**DATASET ENTRIES**
____
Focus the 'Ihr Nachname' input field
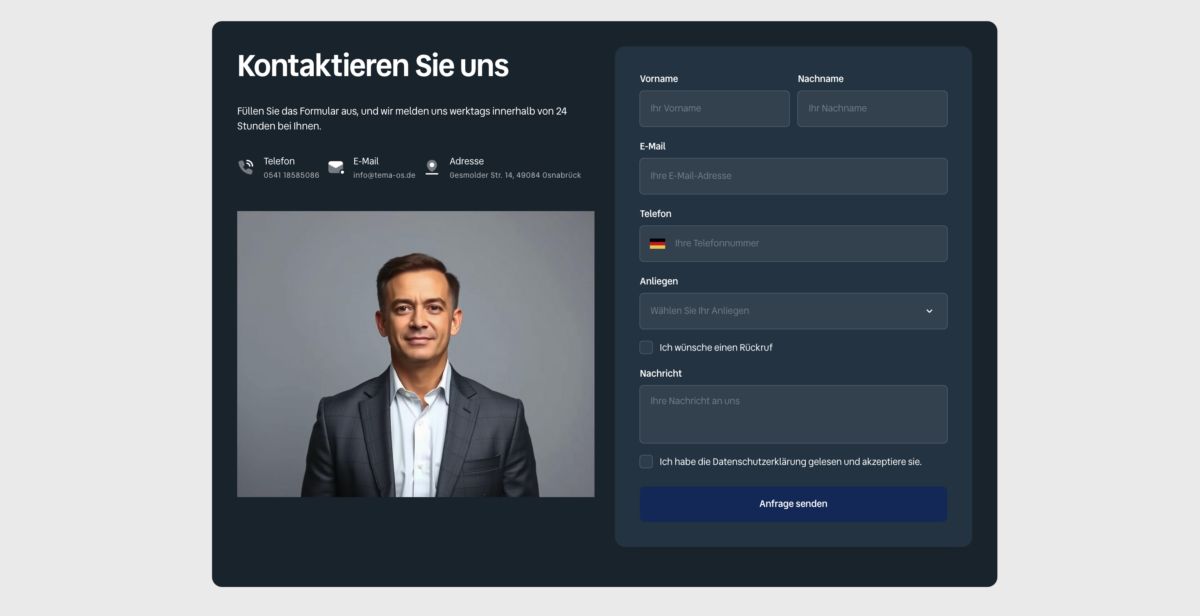 pyautogui.click(x=872, y=108)
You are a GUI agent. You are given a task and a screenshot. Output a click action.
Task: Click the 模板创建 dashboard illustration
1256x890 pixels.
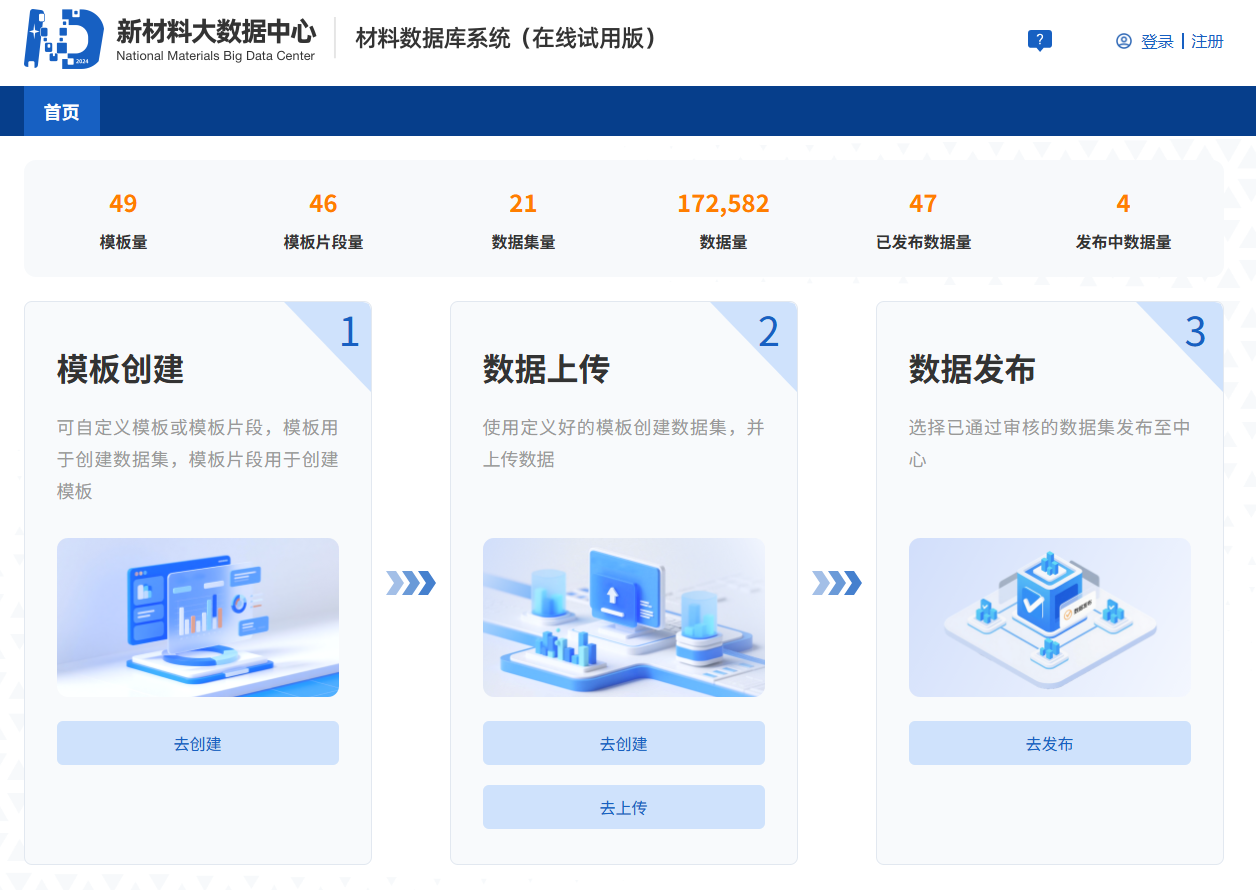198,617
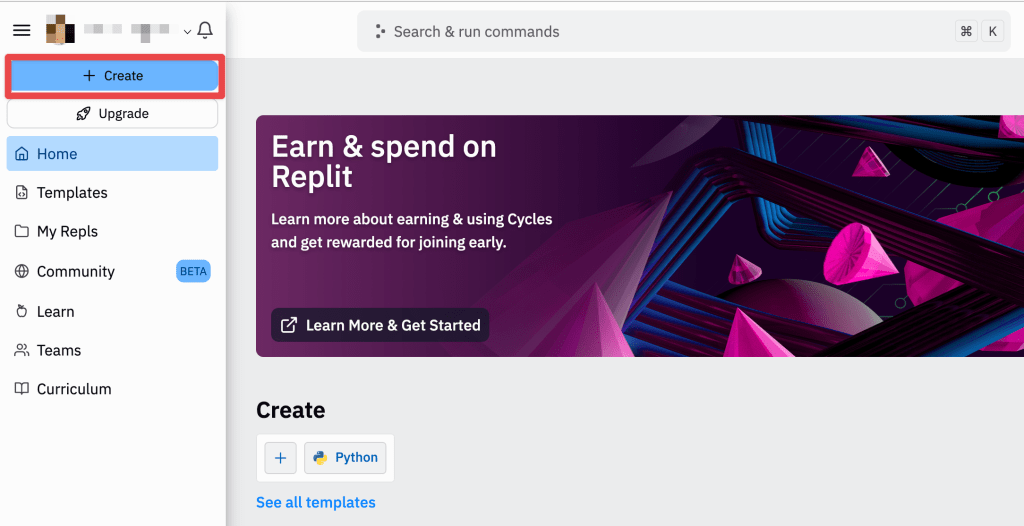The image size is (1024, 526).
Task: Click the account avatar image
Action: (x=60, y=31)
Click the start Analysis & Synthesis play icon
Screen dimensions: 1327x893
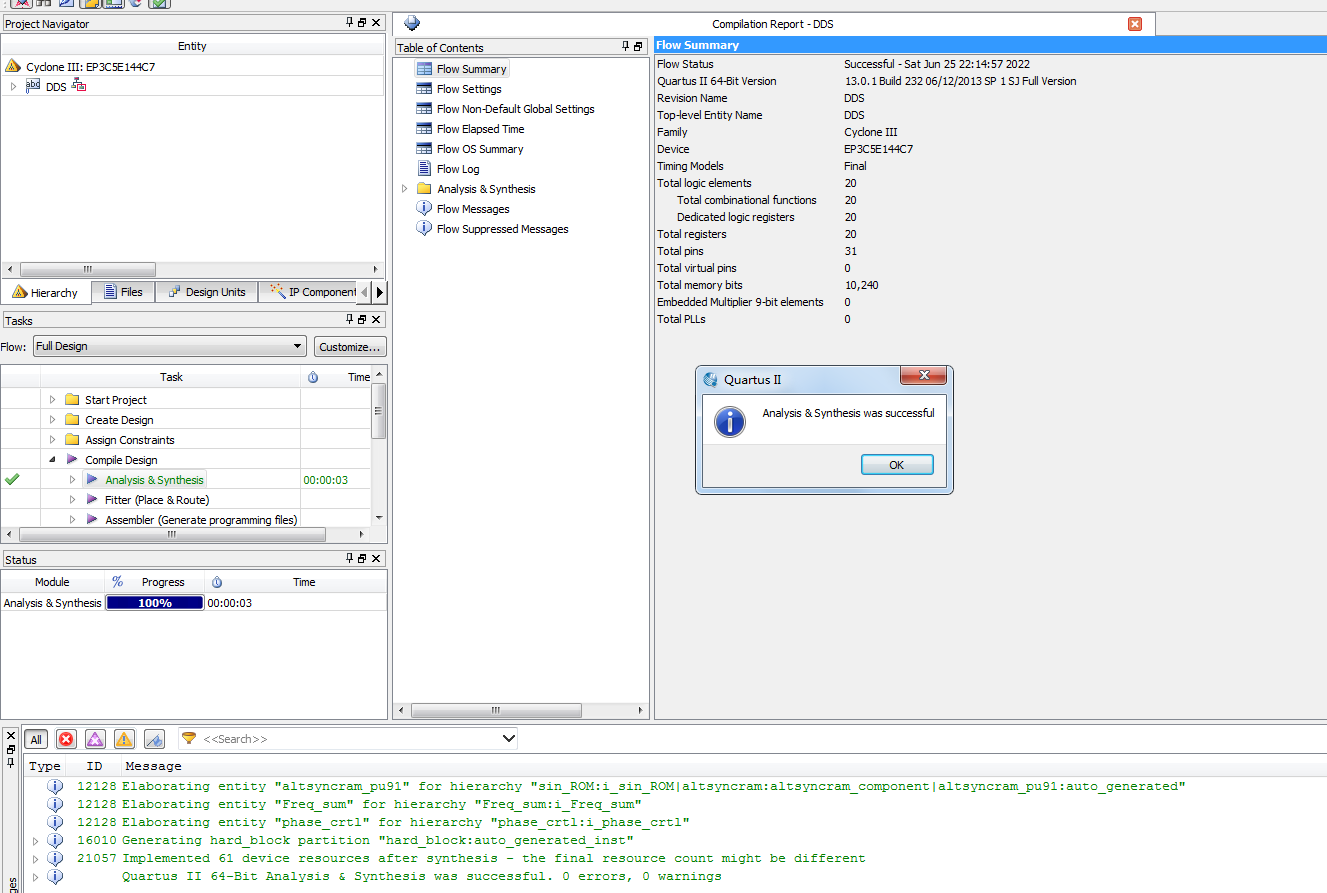point(92,480)
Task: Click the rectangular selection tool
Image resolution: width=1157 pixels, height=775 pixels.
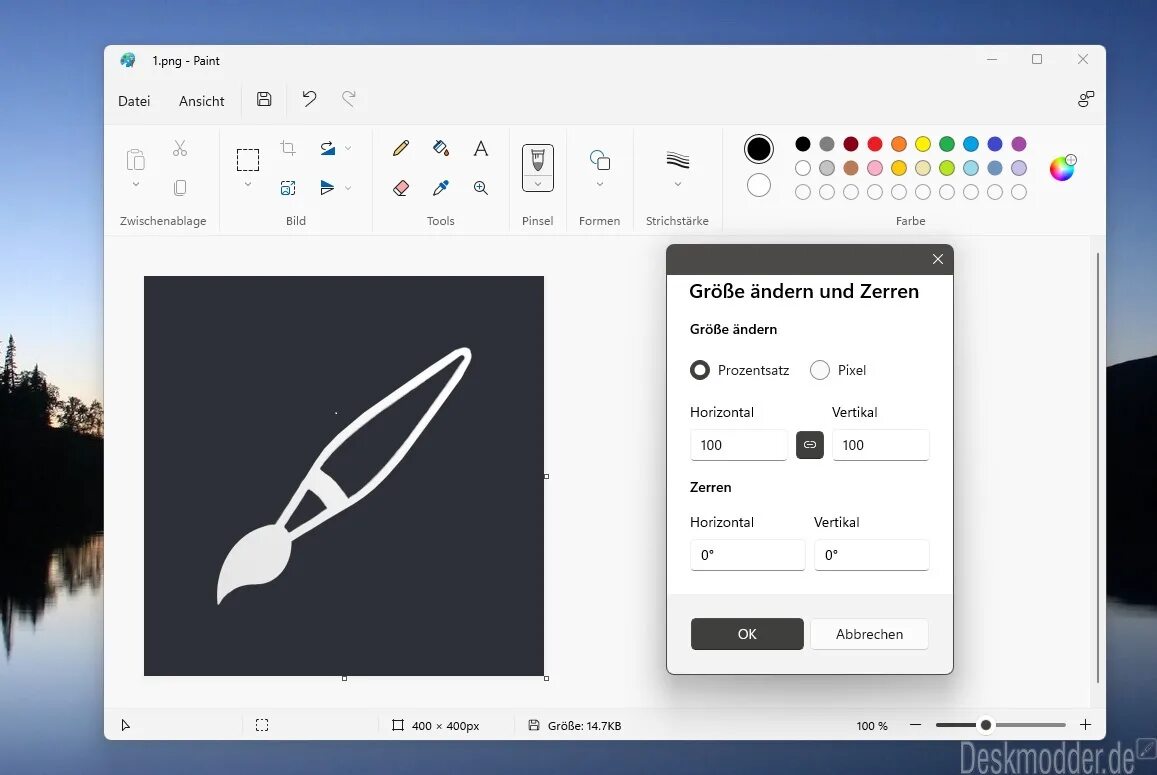Action: [246, 157]
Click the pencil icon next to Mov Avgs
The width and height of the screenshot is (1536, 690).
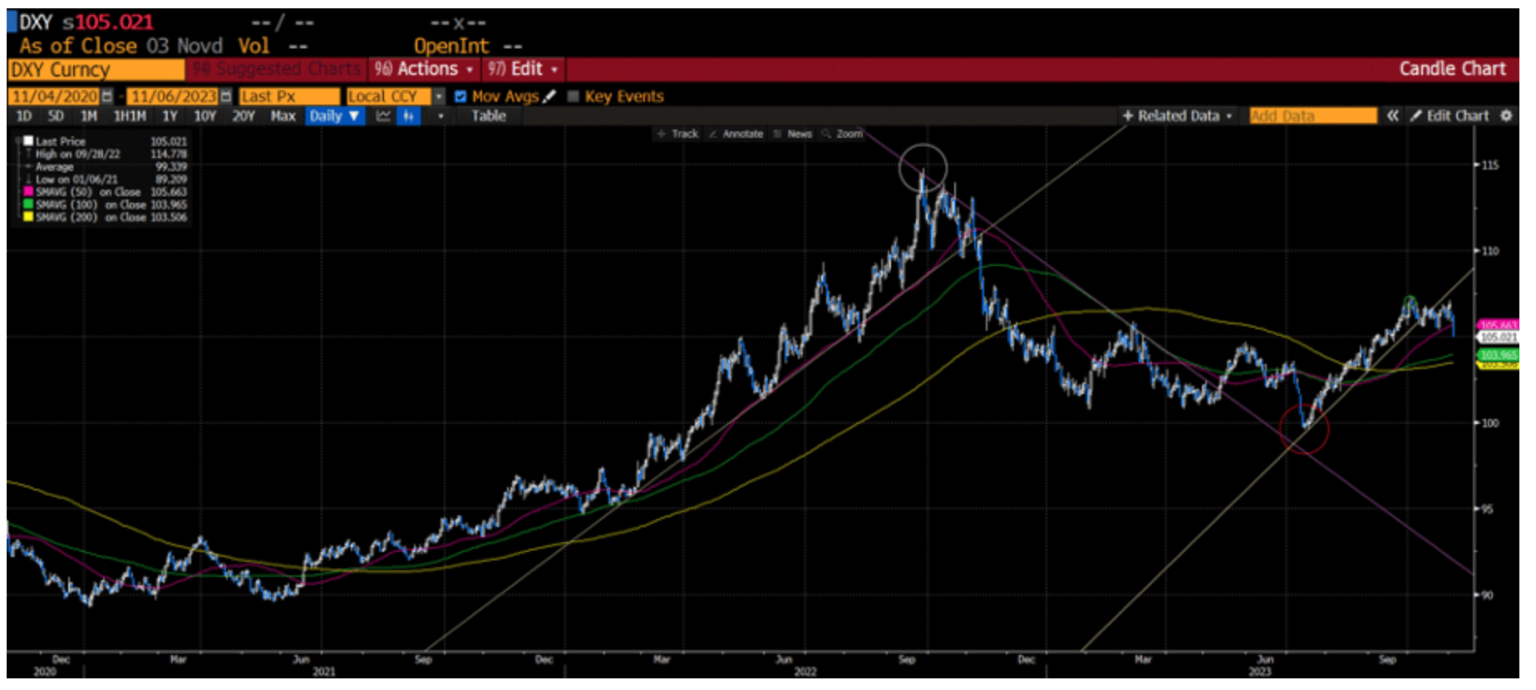click(x=550, y=97)
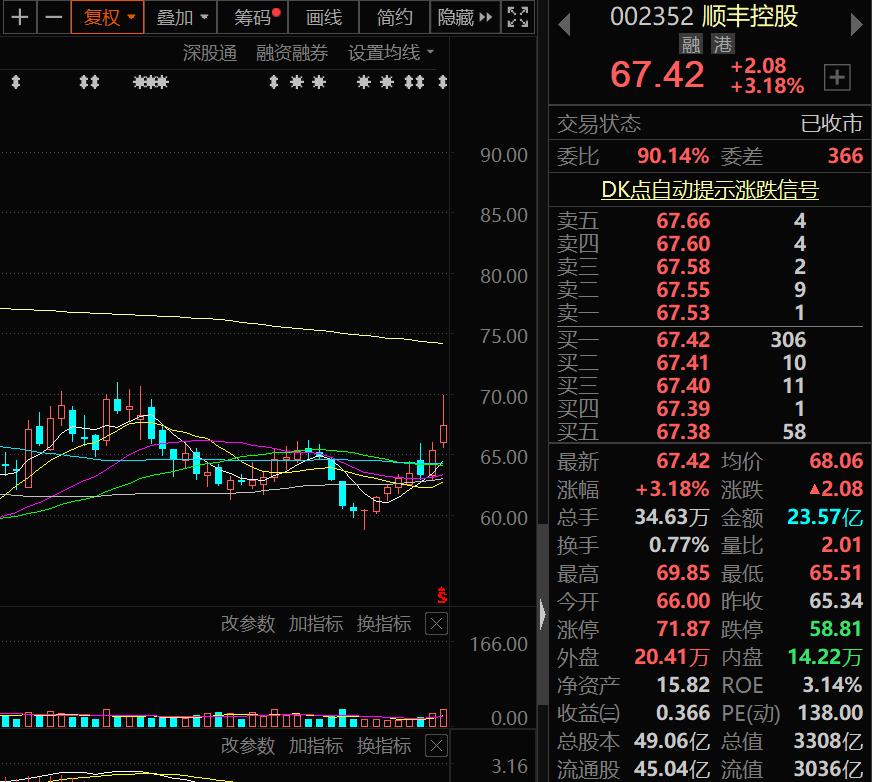Open the 筹码 chip distribution tool
This screenshot has width=872, height=782.
pos(253,17)
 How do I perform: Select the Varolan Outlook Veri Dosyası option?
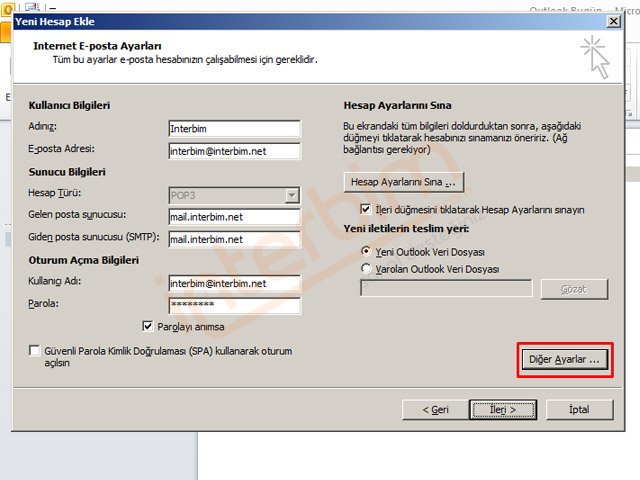pos(366,269)
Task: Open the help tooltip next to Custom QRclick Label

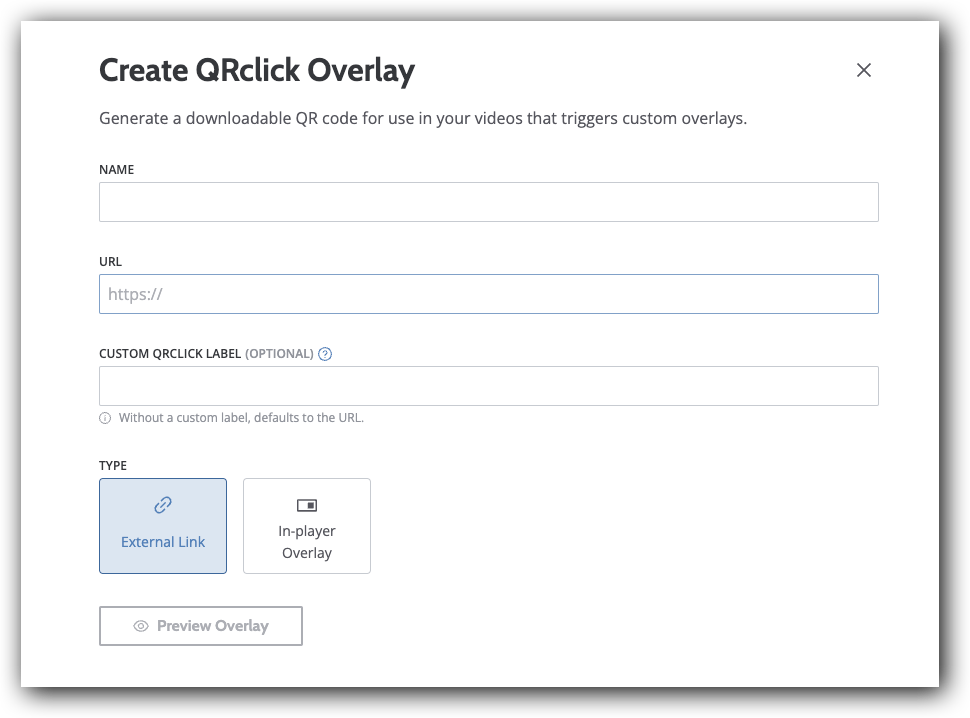Action: 325,353
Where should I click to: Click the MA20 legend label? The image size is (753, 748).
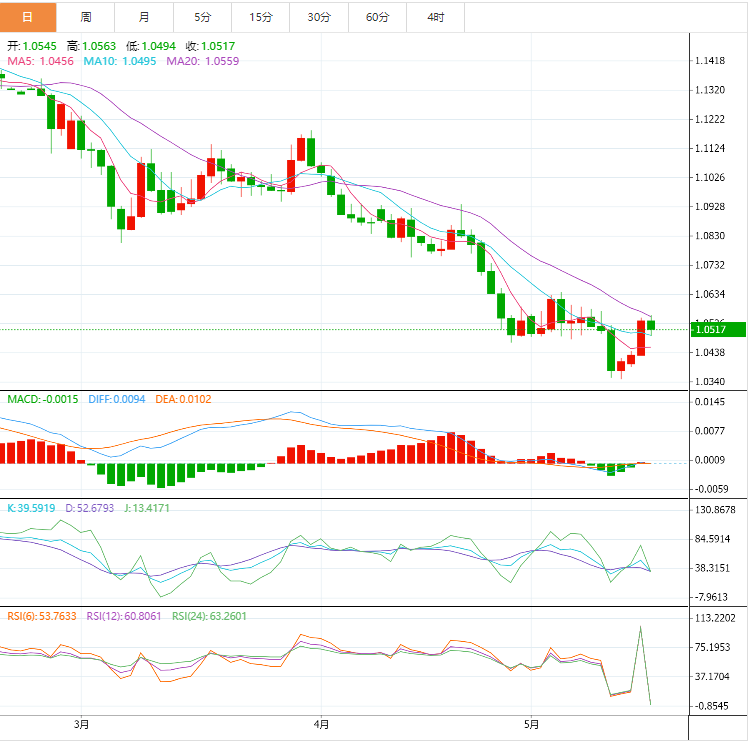tap(203, 61)
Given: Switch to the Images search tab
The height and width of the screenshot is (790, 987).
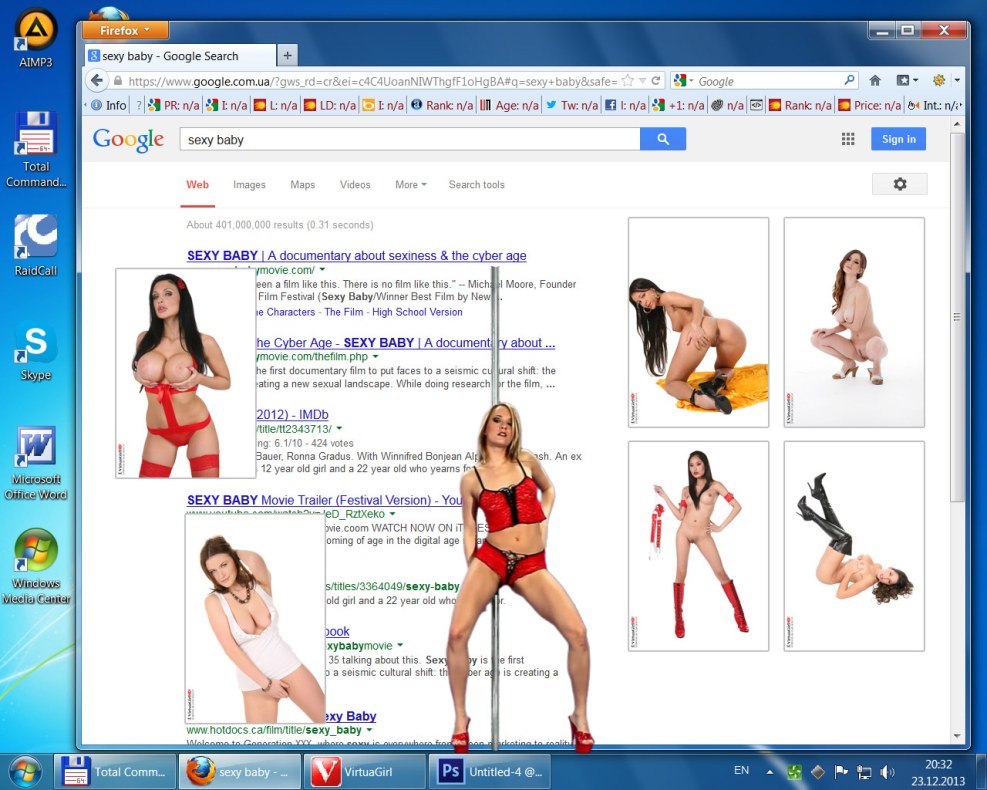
____
**EXERCISE**
With the images removed, give back every entry exactly as shown.

**TASK RESPONSE**
Focus the 'Ihr Nachname' input field
 pyautogui.click(x=872, y=108)
You are a GUI agent. You are given a task and a screenshot. Output a click action.
Task: Click the 模板创建 dashboard illustration
1256x890 pixels.
198,617
The image size is (1024, 526).
Task: Click the account avatar image
Action: (x=60, y=31)
Click the start Analysis & Synthesis play icon
Screen dimensions: 1327x893
point(92,480)
Task: Click the rectangular selection tool
Image resolution: width=1157 pixels, height=775 pixels.
Action: [246, 157]
Click the pencil icon next to Mov Avgs
The width and height of the screenshot is (1536, 690).
click(x=550, y=97)
Open the 筹码 chip distribution tool
This screenshot has width=872, height=782.
pos(253,17)
 How do I perform: Select the Varolan Outlook Veri Dosyası option?
pos(366,269)
Task: Open the help tooltip next to Custom QRclick Label

Action: 325,353
Where should I click to: Click the MA20 legend label? The image size is (753, 748).
tap(203, 61)
Given: Switch to the Images search tab
The height and width of the screenshot is (790, 987).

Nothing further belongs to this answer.